Since Pepe, the sad cartoon frog, broke through to the mainstream in the worst way possible last year — described as a symbol of white supremacy by Hillary Clinton’s campaign — his creator, Matt Furie, has undertaken an effort to reclaim the frog as a creature of love. Completely reclaiming a meme once it’s gone viral, and trying to control its use once it’s been remixed and shared millions of times, is a near-futile act. But you can at least make life hard for the most prominent people misusing it — especially if you have a good lawyer.
According to Motherboard, Furie has taken legal action against a slew of popular alt-right figureheads who have made use of his character, including Mike Cernovich, Richard Spencer, and r/The_Donald, the subreddit where thousands of Trump supporters gather.
Furie and his lawyer, Louis Tompros, have been using DMCA takedown to get unflattering uses of Pepe removed from social media and from sites like Amazon, where bad rapper and mace recipient Baked Alaska used Pepe on the cover of his self-published book.
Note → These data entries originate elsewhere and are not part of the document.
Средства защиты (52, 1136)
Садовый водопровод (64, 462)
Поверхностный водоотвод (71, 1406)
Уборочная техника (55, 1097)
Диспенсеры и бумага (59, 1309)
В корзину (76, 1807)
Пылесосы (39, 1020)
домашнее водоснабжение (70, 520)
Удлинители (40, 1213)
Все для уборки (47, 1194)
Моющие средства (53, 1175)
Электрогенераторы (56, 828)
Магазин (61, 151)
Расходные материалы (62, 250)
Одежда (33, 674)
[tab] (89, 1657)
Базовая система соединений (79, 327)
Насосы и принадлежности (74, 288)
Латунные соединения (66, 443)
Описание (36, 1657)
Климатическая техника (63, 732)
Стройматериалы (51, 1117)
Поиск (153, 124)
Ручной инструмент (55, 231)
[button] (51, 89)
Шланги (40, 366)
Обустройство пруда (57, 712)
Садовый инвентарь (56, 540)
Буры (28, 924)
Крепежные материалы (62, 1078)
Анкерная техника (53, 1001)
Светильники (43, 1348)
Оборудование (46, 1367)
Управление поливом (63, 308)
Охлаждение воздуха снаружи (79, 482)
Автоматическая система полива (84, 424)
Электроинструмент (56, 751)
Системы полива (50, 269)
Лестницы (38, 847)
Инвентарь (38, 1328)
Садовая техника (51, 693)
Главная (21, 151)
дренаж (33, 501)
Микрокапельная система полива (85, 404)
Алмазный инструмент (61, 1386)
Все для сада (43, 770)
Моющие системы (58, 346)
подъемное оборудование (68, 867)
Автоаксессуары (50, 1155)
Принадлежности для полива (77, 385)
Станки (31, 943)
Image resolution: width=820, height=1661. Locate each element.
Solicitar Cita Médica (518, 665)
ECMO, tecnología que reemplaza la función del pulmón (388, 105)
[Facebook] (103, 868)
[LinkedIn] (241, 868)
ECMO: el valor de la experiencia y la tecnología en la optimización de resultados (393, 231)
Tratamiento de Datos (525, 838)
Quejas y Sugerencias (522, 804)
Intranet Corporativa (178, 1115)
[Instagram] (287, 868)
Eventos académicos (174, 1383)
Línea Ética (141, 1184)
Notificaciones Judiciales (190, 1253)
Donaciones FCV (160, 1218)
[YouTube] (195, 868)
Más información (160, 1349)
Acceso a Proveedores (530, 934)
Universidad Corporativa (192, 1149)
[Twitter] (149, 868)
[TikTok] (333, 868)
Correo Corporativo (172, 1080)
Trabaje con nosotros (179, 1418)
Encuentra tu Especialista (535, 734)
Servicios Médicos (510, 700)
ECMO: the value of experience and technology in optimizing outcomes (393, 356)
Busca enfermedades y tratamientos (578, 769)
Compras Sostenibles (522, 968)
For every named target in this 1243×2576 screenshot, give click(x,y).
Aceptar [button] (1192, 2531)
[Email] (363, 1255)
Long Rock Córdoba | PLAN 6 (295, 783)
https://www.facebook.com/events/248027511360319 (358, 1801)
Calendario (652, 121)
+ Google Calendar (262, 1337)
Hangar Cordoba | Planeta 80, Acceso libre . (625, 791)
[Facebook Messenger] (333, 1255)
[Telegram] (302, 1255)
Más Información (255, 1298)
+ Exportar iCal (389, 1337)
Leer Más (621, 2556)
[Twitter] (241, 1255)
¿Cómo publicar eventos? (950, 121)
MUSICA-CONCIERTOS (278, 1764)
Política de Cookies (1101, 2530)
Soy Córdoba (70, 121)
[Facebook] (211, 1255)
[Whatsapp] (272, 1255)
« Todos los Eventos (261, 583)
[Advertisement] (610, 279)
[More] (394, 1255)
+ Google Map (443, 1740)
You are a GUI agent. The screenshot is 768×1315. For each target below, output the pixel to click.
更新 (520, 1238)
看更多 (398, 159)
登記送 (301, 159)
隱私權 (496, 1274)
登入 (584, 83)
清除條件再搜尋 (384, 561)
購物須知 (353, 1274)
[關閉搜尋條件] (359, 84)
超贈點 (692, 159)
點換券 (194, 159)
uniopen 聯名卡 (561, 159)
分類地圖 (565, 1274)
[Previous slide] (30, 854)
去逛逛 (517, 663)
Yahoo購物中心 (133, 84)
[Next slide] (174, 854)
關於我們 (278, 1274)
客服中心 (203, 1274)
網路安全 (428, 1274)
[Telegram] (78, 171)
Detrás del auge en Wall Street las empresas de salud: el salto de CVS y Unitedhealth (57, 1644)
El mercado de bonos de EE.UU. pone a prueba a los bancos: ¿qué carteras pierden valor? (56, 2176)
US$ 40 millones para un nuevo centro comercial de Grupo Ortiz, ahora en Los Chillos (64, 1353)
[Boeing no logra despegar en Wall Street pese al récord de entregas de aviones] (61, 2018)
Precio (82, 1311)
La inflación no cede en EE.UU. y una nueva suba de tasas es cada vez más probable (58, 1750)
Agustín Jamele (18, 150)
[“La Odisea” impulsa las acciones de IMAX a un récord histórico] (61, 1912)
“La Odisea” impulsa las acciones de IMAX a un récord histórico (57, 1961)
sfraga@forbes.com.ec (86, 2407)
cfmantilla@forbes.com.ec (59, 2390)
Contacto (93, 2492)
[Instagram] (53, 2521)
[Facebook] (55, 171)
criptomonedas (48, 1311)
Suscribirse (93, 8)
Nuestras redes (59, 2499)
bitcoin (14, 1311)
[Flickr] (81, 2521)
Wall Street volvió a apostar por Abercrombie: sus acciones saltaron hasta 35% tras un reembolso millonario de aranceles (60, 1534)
Tompros told Motherboard that the subreddit r/The_Donald uses Pepe as a mascot to get people to subscribe, and that Cernovich has used a 3-D model of Pepe in a video mocking Hillary Clinton. (As of this afternoon, r/The_Donald appears to have removed Pepe from the forum.)
Furie’s forward march is just one front of the war to liberate Pepe — Apple has put down a blanket ban on using the character in its App Store — and his tactic of using copyright law is being adopted more widely in efforts to make it just a little bit more of a pain to create alt-right or otherwise hateful content online. Last week, after the popular video-game streamer PewDiePie was recorded saying the N-word on a stream, a video-game developer filed DMCA to get video of PewDiePie playing their game removed from YouTube. Weaponizing DMCA notices is about to become a lot more prominent as a reprisal tactic, but its full implications are yet unknown. The web has long been built on copyright infringement, but that infringement is defined by laws crafted before the rise of YouTube and mainstream social media. Now, that broad unspoken agreement is being pushed to its breaking point.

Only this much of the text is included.